Like much of Europe, Amsterdam was occupied by the Nazis and its Jewish population sent to die in concentration camps.

However, the two residents demanded the plaque by their house, bearing the name of former resident Joachim Elte, be moved.

They claimed it was “too confrontational to have to be constantly reminded” of the Holocaust at home.

As a result, the plaque was moved further down the street – “as far away as possible” from the people who complained.

Per the Jewish Telegraphic Agency, Elte was a 51-year-old Jewish Amsterdam resident, who was deported and ultimately murdered in a concentration camp in 1945.

The two residents, who were not named, argued that the placement of the memorial “compromises the atmosphere” of the upscale neighborhood because of onlookers who visit Holocaust memorial sites.

The two complainants are not thought to be Holocaust survivors, or have any known traumas from the war.

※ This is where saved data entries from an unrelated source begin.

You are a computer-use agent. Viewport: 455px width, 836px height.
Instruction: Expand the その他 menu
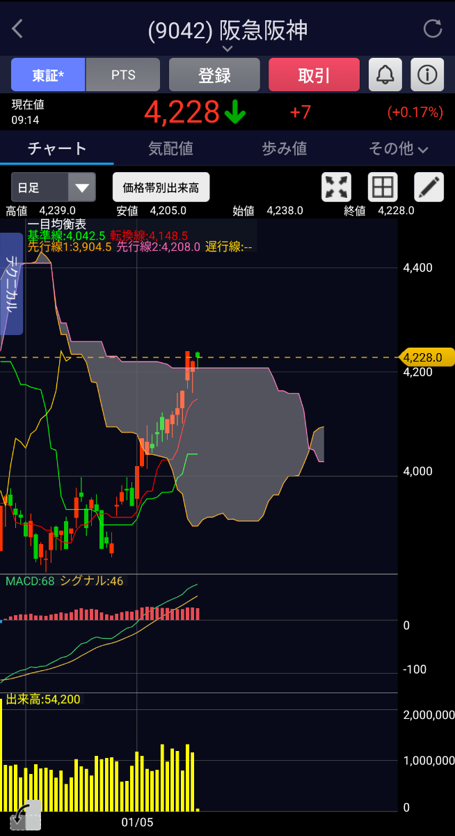(398, 148)
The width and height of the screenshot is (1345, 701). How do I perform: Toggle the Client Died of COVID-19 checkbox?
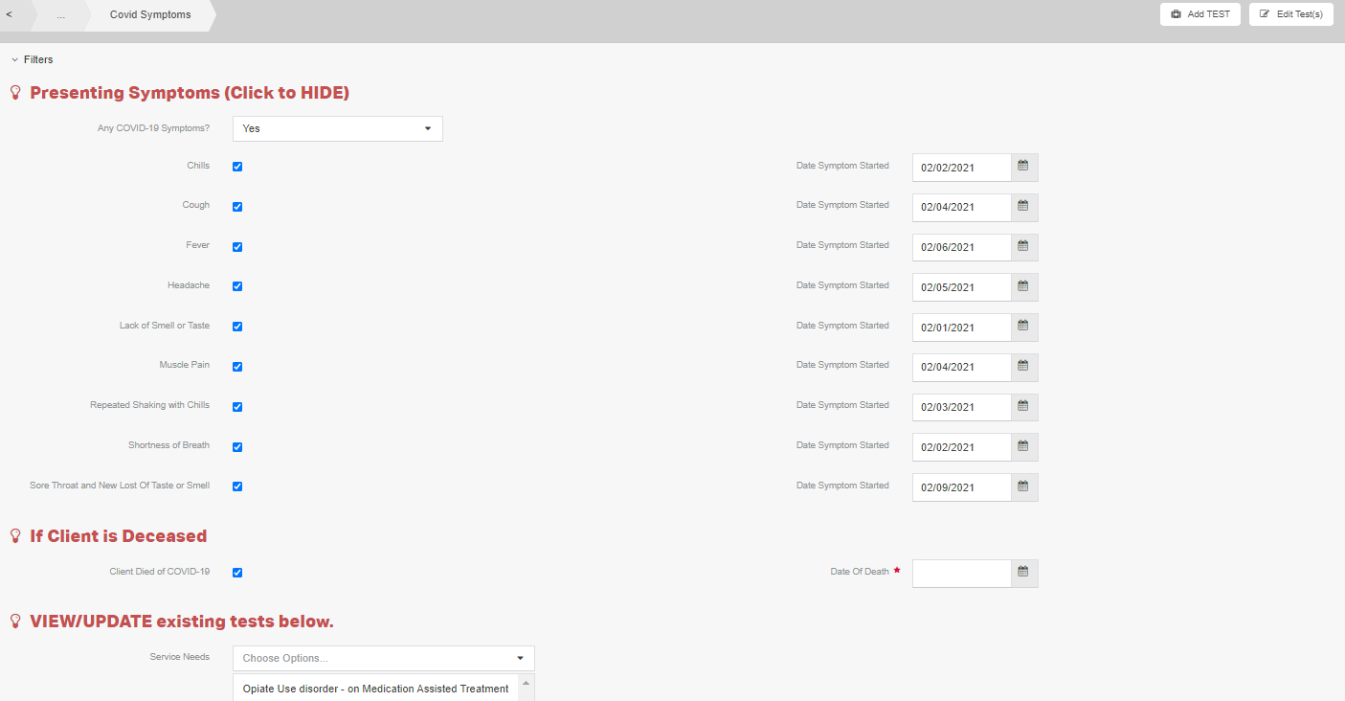[x=237, y=573]
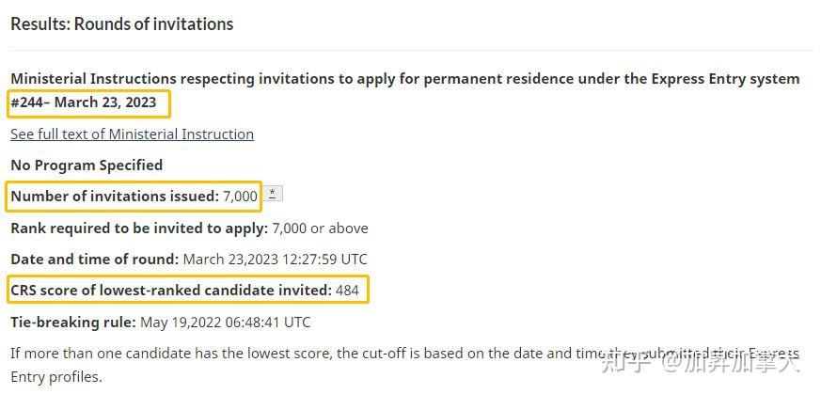Click the 'CRS score of lowest-ranked candidate invited' label

point(171,291)
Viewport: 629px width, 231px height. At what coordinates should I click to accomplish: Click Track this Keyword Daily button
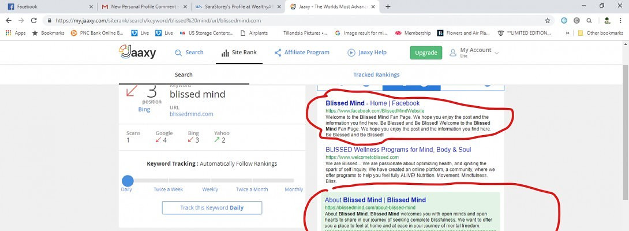[212, 207]
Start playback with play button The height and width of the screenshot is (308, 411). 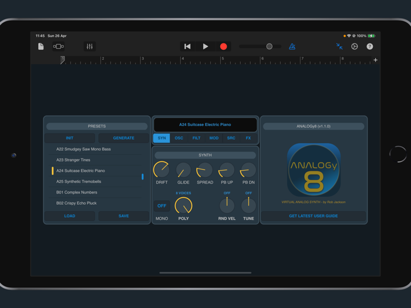click(206, 46)
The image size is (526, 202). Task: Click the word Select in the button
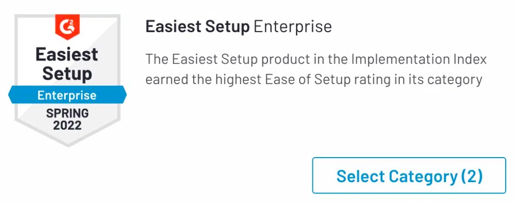(360, 176)
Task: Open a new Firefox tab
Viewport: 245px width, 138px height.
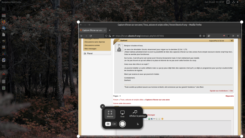Action: pyautogui.click(x=110, y=30)
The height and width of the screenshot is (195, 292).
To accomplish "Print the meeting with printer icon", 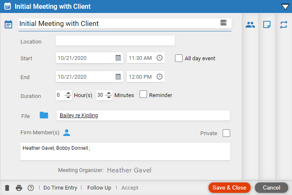I will coord(19,188).
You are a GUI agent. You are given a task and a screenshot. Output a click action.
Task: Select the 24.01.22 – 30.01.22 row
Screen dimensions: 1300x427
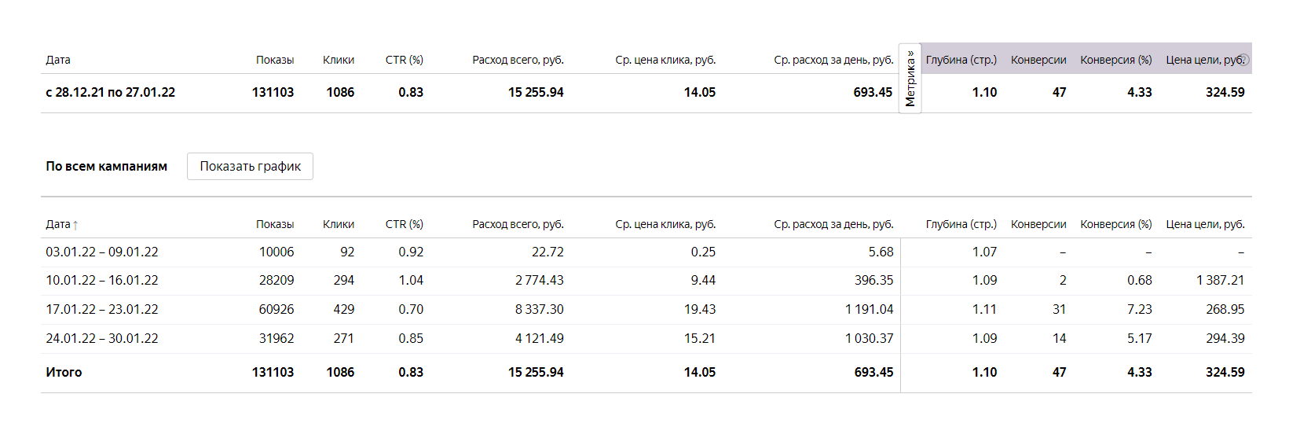646,339
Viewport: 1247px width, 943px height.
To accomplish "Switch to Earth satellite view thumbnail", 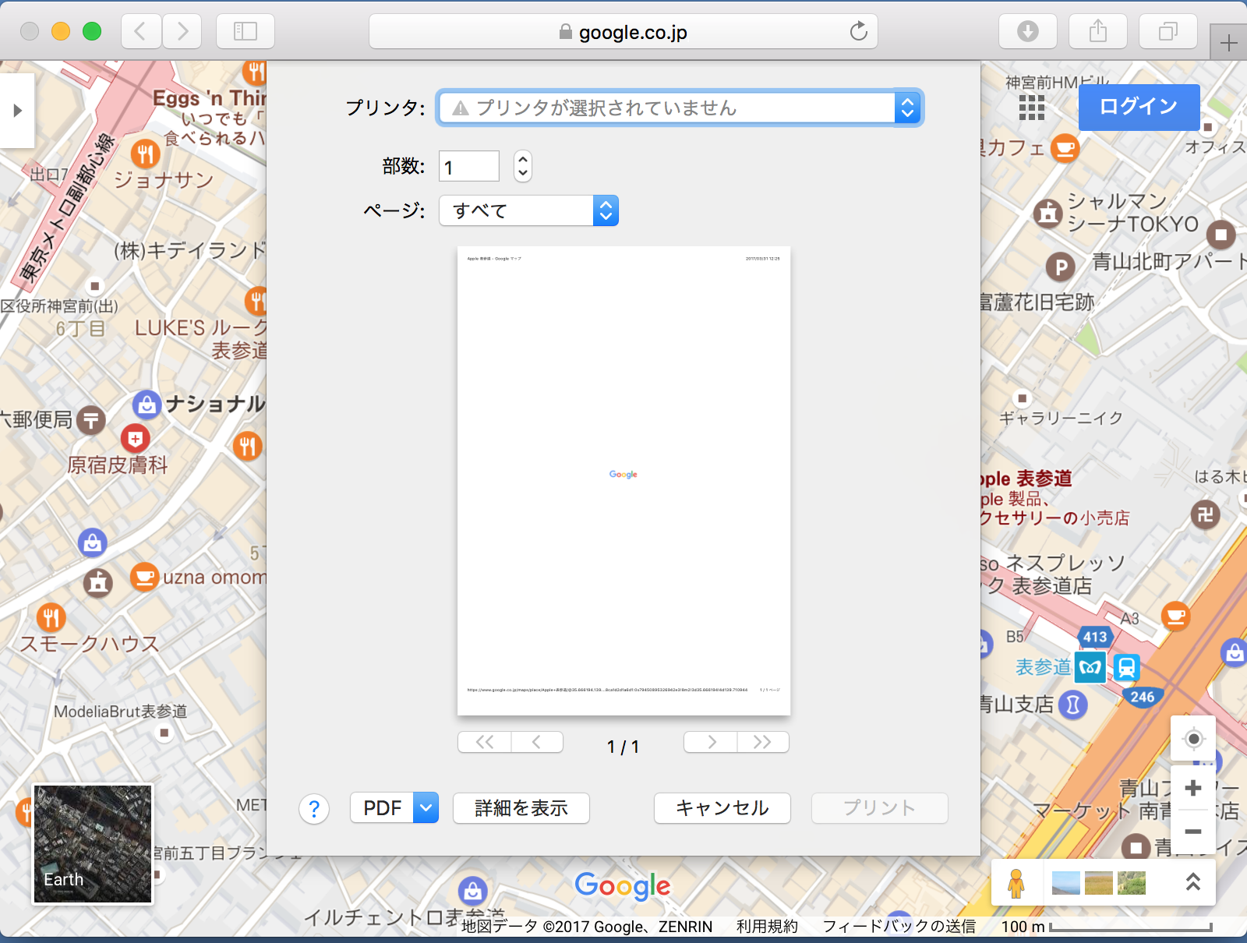I will 92,844.
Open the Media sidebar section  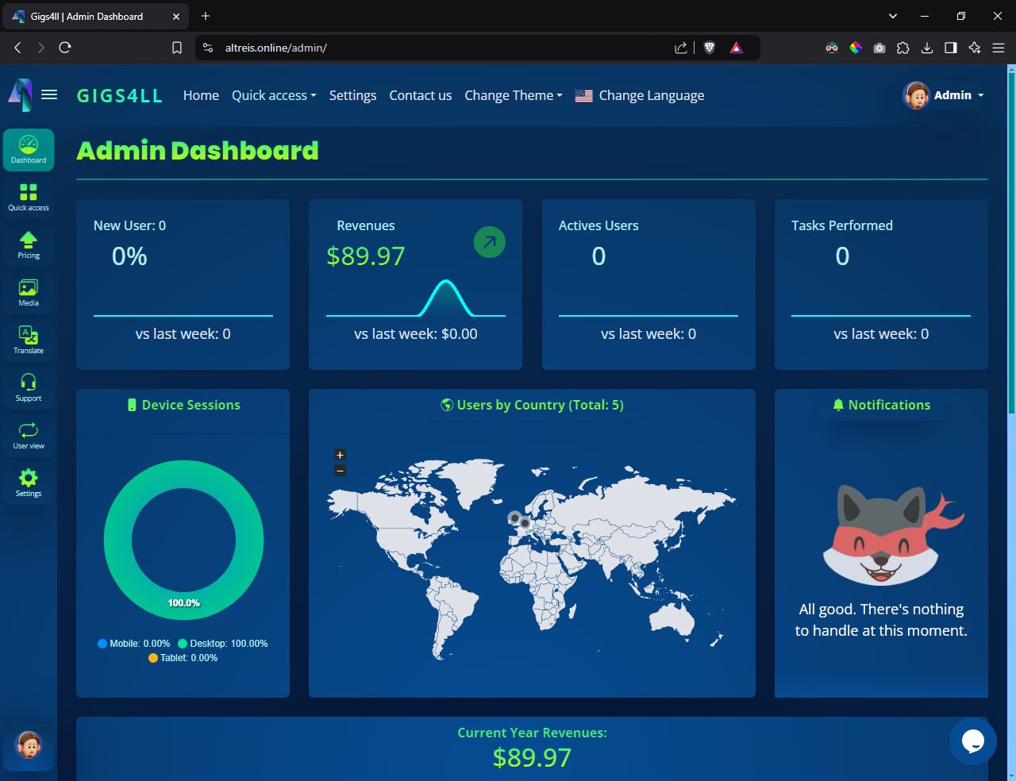[29, 292]
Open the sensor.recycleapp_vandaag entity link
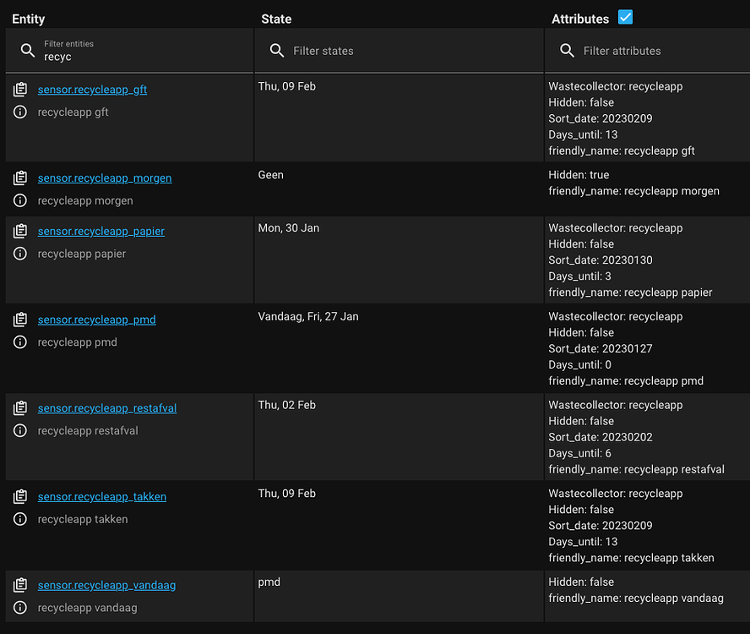This screenshot has width=750, height=634. coord(106,584)
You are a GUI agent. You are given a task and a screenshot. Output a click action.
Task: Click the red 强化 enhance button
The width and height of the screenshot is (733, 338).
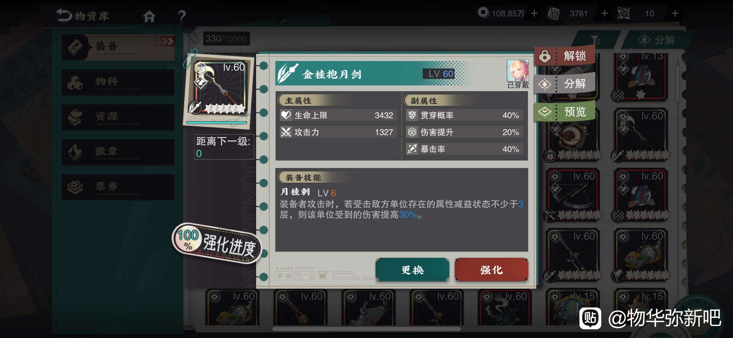click(491, 270)
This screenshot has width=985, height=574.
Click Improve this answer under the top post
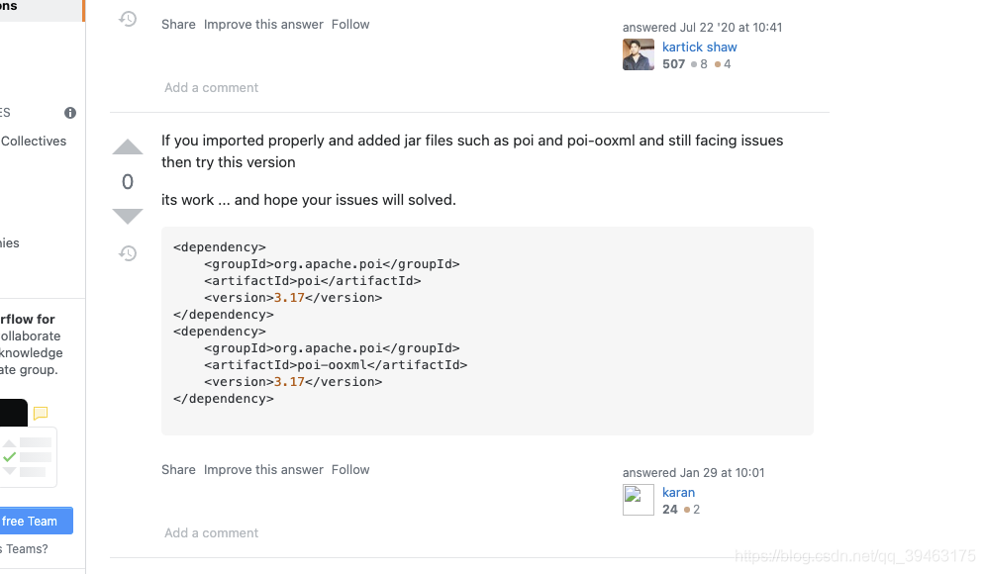(263, 25)
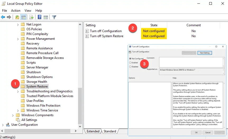Viewport: 228px width, 139px height.
Task: Click the Filter funnel toolbar icon
Action: pos(54,17)
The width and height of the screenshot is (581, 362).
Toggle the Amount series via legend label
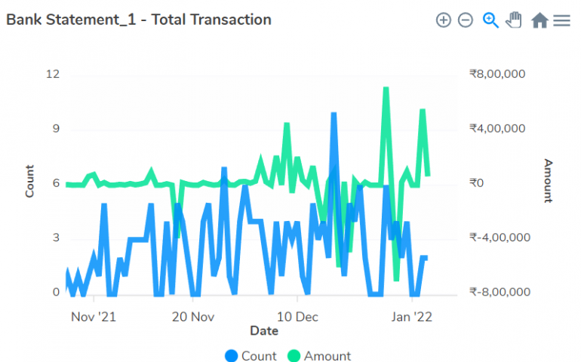click(327, 355)
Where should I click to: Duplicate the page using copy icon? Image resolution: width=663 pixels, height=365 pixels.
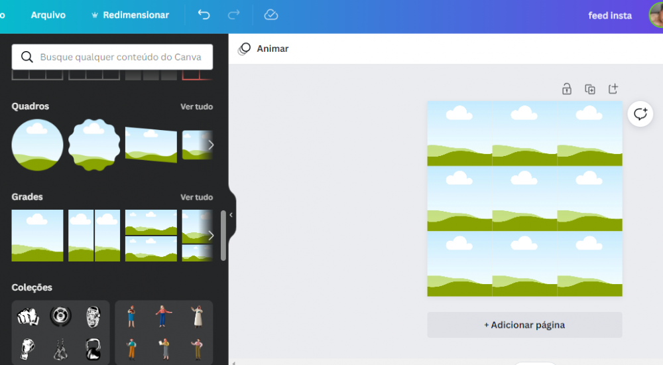590,89
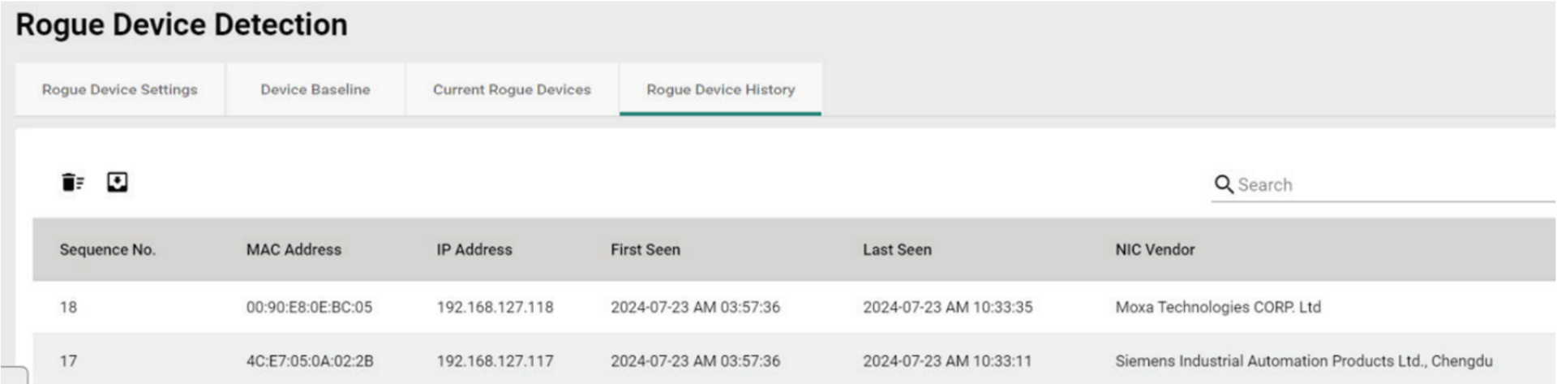The height and width of the screenshot is (384, 1557).
Task: Open the Current Rogue Devices tab
Action: 512,89
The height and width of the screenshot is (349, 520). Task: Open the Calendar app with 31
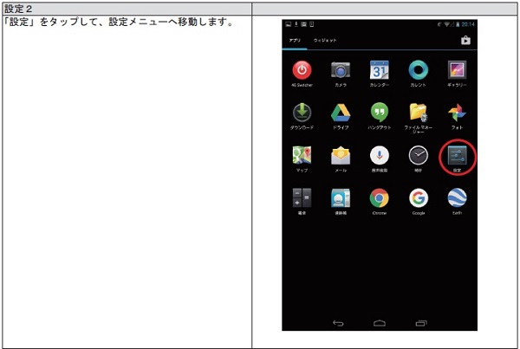click(380, 70)
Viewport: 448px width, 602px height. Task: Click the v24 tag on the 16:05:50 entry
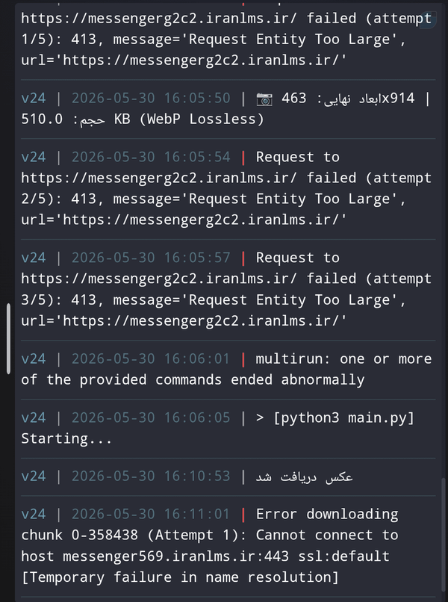[34, 99]
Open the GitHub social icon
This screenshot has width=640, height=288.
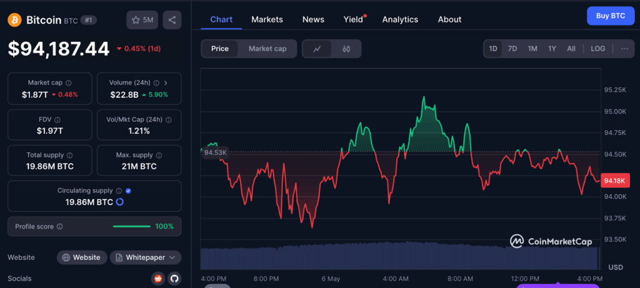[174, 279]
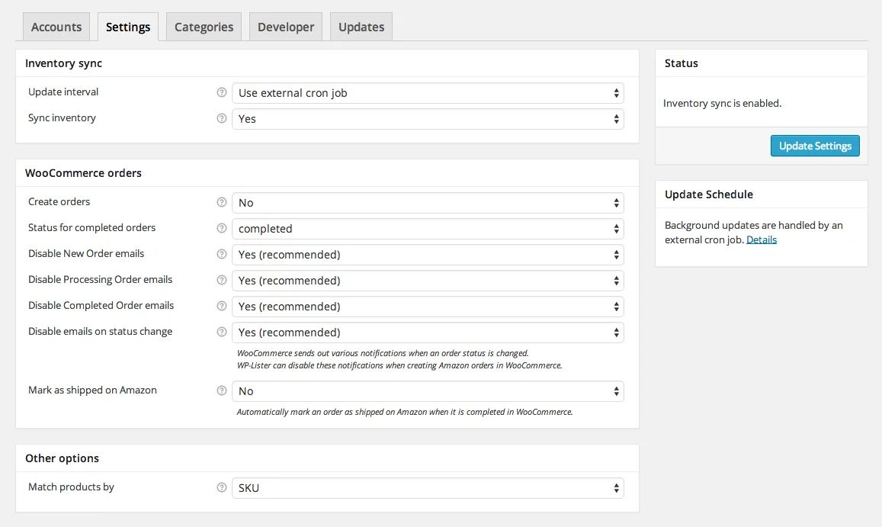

Amsterdam received two complaints in the past over the cobblestones: one by a Holocaust survivor who said it brought back bad memories, and another by a hotel that claimed the memorial hurt their business.

In the first case, the cobblestone was relocated elsewhere on the same street, but the second request was denied.

The latest case is just one of several reported instances of resistance by Dutch residents against Holocaust commemorations. Amsterdam citizens previously blocked plans for architect Daniel Libeskind to erect a wall memorializing 102,000 Dutch Holocaust victims along the city’s Weesperstraat Boulevard, delaying construction for almost a decade. They complained that the wall’s projected flood of tourists would spoil their neighborhood.